Boris Baranovic lived a noteworthy life, ending in his native Yugoslavia (Serbia) in 2016. The exact date and cause are not known. Boris joined our class junior year but remained something of a mystery to most of us then and after.

Born in Sibenick, Yugoslavia, he studied at the University of Zagreb (philosophy) and specialized in history and art history. In September 1952 he went on a student excursion to Italy and decided to defect to the West. He ended up in Naples in a center for defectors and started taking courses in scene design and art history at the University of Naples.

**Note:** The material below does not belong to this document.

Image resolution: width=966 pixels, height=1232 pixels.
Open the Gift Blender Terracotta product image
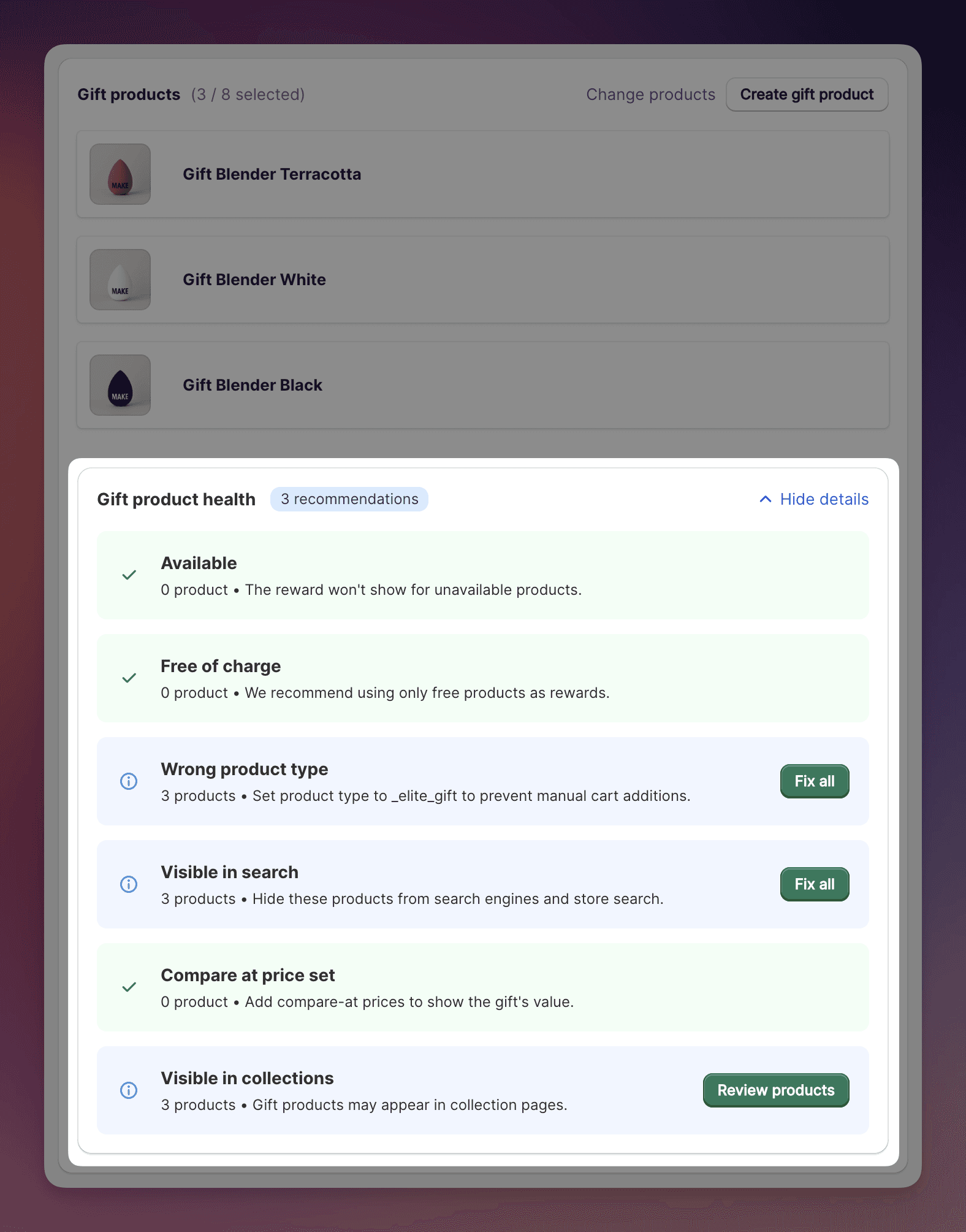(120, 174)
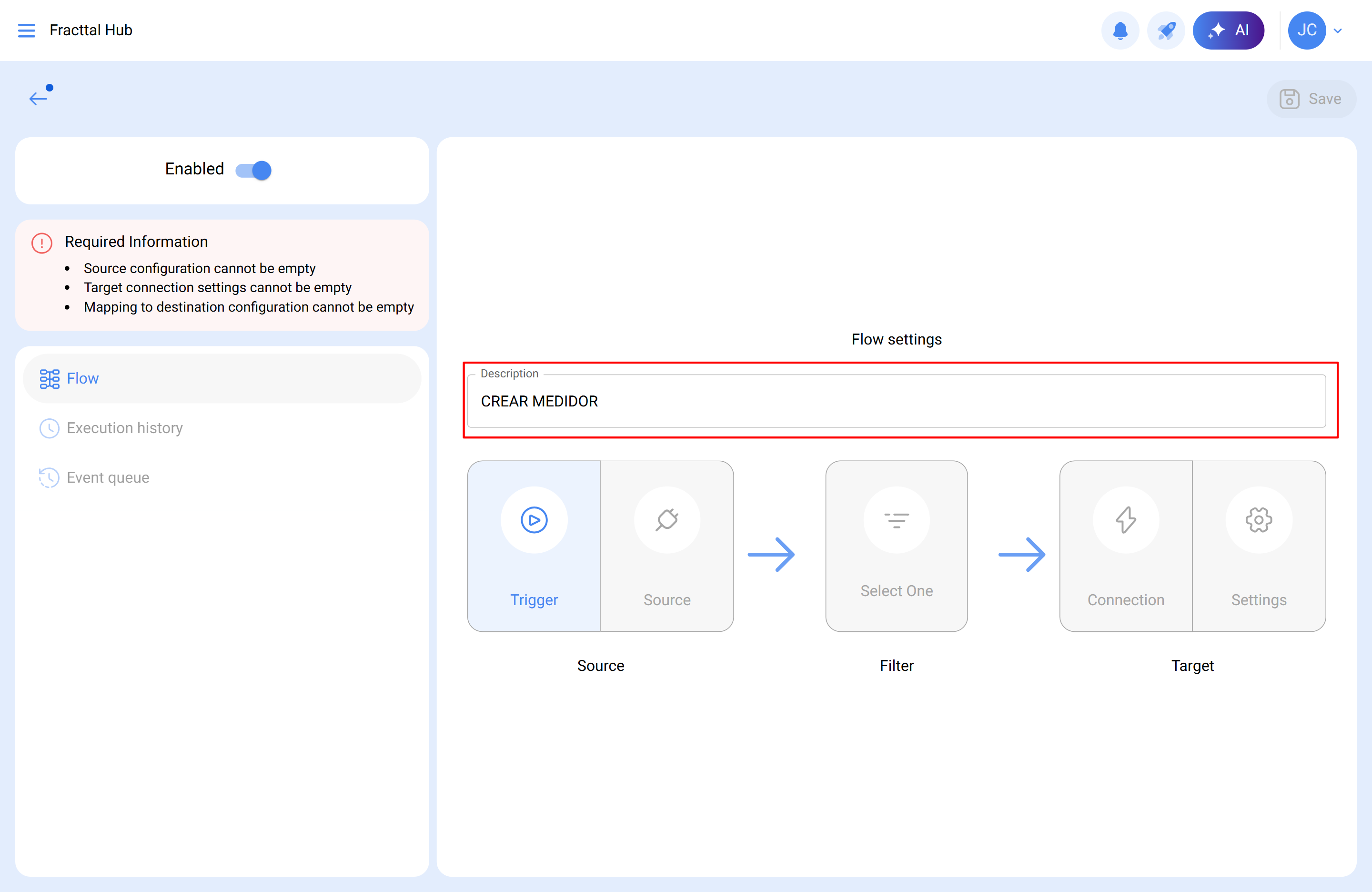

Boris loved Naples, where he “learned how to live and grow differently from the patterns of Communist rule.” Setting the stage for his life to come, Boris said, “Music and laughter and culture were part of my every moment; in the freedom of those four years, I grew into a young man with a new sense of future and possibility.”

A small exhibition of work for a display at the American Consulate serendipitously led to a scholarship to Amherst. Kirby Theater Masquers and the Glee Club became his family. He attended the Yale University School of Drama and earned a master’s degree. His first job was at the University of Buffalo, where he met American composer and critic Virgil Thompson. He designed sets for one of Thompson’s operas. Thompson also helped Boris study with the Wagner family in Bayreuth and at Spoleto festivals with Giancarlo Menotti. Thompson composed one of his Piano Portraits about Boris (“Whirling”).

From 1966 to 1993 he was in the performing arts department at American University, designing over 100 productions. Retiring as professor emeritus, he moved to Baltimore, where he housed a large collection of paintings and sculpture. For our 50th, Boris donated 128 caricatures by Honoré Daumier to Mead Art Museum.